Does your choice depends on somehing? And from what country are you?
I almost never have cash on me. It’s debit or credit always. Here’s my thought process on paying with cash. If I buy something that costs, say $4.55, and I hand over a $5 dollar bill, that item has really just cost me $5.00 because what am I realistically going to do with the 45 cents in change?
I put my change in a jar when I empty my pockets. About once a year I’ll take it by the bank and treat myself with the couple hundred dollars it cashes out to.
Are you just throwing yours away?
I’ve got a jar too, but it definitely doesn’t fill up at anywhere near the rate yours does. My pay is direct deposited and every place I shop will take a card. I could either go to the ATM to get cash, use it to pay for things when I don’t have to, collect these small amounts of change, and take it all back to the bank eventually, or I could just not bother with any of these things.
I’ve had like ~70 cents sitting on the shelf for over a year… like, what an I going to do with it? It’s just a pointless pile of coins. half the time those coins are in the wrong combination to pay for whatever other change in my next cash transaction, so I just end up with more coins… which I have to remember to grab when I’m specifically going to a cash-only place…
All of the sub-$1 coins that I have ever received as change in my lifetime would not add up to $100. But I also don’t use (or even carry) cash unless I absolutely must.
Edit to add: I have a jar too. It’s a standard mason jar. I started filling this one after my last move. In 2013.
I have yet to fill it completely.
Back in the day you take that .45 cents and throw it in a big old empty pickle jar with the rest of your loose change.
the problem now is that I’ll just have a big pickle jar with 45 cents. Next year, I’ll have a pickle jar with 60 cents… maybe by the time I retire I’ll have a whole five dollars of change and exchange it for a bill…
Sure. At the current rate. But it’s likely that if you use cash more often then your pickle jar fills up sooner.
The amount of cash I use is only decreasing with every year. I’m not going to further inconvenience myself just to validate a pickle jar.
Norway.
The only ones using cash here are the elderly, immigrant workers and contractors that skip VAT. Been like that a long time. A restaurant chain here stopped accepting cash (illegal), and there was barely some buzz in the media. Buzz so brief I don’t know how it ended.

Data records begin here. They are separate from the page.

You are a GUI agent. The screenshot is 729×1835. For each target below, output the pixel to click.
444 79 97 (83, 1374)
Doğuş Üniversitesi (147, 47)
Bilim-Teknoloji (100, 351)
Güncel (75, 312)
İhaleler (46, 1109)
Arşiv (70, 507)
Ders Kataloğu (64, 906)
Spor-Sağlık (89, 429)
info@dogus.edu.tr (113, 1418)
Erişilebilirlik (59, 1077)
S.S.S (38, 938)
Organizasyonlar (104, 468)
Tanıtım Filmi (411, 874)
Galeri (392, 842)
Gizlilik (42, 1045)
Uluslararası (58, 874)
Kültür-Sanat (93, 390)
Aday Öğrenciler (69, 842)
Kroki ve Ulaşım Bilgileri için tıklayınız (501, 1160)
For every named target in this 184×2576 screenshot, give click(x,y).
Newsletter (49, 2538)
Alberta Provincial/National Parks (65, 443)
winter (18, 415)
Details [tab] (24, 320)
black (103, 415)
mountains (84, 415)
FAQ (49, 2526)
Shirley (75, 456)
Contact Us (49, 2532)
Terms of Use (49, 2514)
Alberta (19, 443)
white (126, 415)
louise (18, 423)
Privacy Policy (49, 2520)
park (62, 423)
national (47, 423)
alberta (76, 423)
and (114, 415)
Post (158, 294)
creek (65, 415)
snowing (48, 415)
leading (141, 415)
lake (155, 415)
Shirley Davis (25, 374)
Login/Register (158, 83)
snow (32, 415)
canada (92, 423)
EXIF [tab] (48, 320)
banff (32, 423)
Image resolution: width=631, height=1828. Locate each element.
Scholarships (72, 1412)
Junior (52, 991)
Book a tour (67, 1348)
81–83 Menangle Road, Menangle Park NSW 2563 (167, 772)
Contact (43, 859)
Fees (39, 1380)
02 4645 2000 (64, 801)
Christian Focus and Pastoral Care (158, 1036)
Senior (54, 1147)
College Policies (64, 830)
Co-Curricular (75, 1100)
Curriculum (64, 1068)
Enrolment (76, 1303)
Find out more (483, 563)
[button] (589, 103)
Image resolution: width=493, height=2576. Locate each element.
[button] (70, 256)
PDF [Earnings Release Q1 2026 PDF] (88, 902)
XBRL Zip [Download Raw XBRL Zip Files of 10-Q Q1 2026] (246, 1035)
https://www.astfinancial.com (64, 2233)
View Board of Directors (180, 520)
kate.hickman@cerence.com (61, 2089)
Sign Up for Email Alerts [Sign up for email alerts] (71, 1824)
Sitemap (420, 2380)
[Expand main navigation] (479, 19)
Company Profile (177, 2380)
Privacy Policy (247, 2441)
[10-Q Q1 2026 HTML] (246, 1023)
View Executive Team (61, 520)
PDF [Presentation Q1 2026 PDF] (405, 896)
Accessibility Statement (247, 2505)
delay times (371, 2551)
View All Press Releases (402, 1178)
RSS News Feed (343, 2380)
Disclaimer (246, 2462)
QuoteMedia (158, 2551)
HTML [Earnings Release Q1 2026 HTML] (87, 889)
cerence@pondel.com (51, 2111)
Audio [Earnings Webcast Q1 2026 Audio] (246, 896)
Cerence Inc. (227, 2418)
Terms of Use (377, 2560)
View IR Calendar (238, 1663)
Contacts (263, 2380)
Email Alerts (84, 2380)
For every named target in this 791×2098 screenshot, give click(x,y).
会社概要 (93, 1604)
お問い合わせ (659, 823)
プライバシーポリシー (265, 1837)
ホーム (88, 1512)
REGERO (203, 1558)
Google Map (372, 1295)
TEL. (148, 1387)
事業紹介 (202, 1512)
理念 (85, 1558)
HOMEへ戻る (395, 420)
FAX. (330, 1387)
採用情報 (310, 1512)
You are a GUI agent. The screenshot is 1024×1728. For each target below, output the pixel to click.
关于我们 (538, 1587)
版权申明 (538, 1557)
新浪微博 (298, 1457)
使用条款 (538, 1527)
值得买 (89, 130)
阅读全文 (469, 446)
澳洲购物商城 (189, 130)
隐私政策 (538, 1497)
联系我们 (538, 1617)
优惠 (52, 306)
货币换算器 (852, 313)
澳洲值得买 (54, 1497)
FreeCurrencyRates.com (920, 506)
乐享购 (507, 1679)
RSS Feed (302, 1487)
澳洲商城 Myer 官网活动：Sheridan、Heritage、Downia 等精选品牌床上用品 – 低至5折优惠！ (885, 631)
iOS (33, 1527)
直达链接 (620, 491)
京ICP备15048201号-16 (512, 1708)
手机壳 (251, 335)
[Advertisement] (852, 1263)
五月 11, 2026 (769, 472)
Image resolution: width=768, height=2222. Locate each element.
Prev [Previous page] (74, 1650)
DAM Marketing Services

I can’t even remember the last time I had cash in my wallet
Credit card for the rewards, paid monthly. Keep cash for tipping and small stuff.
US: Credit card only, almost exclusively using Apple Pay. If I somehow obtain cash, I deposit it so that I can spend it using a card instead and earn the rewards. I actively use about half a dozen cards, choosing the right one for each transaction to maximize rewards.
While its solid you’re into the efficiency of it all, as an outsider it seems like an added headache to remember which card would be best for which outlet / type of transaction. I personally just maintain a few cards and only switch once I’ve reached about 50-60% the limit.
Cash, because I try to keep at least some privacy.
Cash. feels better + Banks cant track me
Banks also seem willing to share their data with government agencies.
I always pay with credit card whenever I can for the rewards, then pay it off fully.
cash is printed freedom
Card whenever possible. Faster and more secure in almost every aspect.
Germany
Could be a Berlin thing, but I found it so weird when I was there in early 2020 that most places didn’t accept card.
Cash and only cash. I live in Europe, so basocally wherever I decide to travel, my euros will be accepted, otherwise I’d rather get ripped off by an exchange than give a single piece of metadata to my bank :)
Travelling to places with a different currency outside the EU, I take my debit card and on the very first day withdraw some of the local currency from an ATM.
I live in the eurozone, and I don’t even know what euro cash looks like.
cash. i don’t buy much because i can’t afford to, and what i do is purchased in a real store.
not even well fargo or boa would make a fake account using my data.
Card. Gotta get that cash back.
Do people still carry cash these days? Maybe if I was going to a garage sale or some private transaction… but even for those it’s more convenient to do an e-transfer. Some businesses don’t even have cash registers any more, just a card reader.
I sometimes carry cash. I’ll say one thing, paying with cash makes it easier to avoid the tipping creep problem we’re seeing at U.S. businesses that have traditionally not had tipping.
Almost everyone uses their card or phone here in Sweden. A lot of places stopped accepting cash.